- **Extracted data**:
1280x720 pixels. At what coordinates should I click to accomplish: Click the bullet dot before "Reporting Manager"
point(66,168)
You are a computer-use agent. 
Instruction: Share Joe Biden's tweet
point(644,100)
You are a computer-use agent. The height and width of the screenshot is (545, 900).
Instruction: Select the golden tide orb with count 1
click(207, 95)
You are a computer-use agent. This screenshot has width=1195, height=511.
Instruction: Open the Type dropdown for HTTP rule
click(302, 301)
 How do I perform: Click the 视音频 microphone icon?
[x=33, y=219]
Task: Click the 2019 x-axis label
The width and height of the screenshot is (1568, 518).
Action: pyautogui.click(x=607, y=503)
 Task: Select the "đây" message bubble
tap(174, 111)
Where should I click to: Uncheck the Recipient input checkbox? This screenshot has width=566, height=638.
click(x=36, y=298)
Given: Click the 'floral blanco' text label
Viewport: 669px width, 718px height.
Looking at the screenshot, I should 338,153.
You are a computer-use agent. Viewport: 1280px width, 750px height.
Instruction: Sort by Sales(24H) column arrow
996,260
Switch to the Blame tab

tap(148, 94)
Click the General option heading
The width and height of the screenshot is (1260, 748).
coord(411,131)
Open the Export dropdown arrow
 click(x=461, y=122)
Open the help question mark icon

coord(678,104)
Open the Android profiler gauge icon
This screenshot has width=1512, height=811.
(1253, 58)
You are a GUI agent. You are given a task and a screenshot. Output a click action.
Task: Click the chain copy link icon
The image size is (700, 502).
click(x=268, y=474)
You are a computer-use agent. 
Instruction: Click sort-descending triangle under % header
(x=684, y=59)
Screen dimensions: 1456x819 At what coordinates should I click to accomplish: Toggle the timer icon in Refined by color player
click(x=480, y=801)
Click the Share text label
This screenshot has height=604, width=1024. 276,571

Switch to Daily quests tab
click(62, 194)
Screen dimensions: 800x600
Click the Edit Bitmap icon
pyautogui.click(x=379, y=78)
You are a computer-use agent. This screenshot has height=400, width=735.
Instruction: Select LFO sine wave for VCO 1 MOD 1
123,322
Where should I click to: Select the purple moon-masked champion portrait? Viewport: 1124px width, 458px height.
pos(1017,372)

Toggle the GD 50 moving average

- **Task details**: Go over the listing above and return each line with "computer".

- **Answer box**:
You are a computer-use agent. 
You are a computer-use agent. The height and width of the screenshot is (545, 900).
You are a computer-use agent. This screenshot has width=1195, height=511.
You are a computer-use agent. Viewport: 1280px width, 750px height.
You are a computer-use agent. 
You are a computer-use agent. This screenshot has height=400, width=735.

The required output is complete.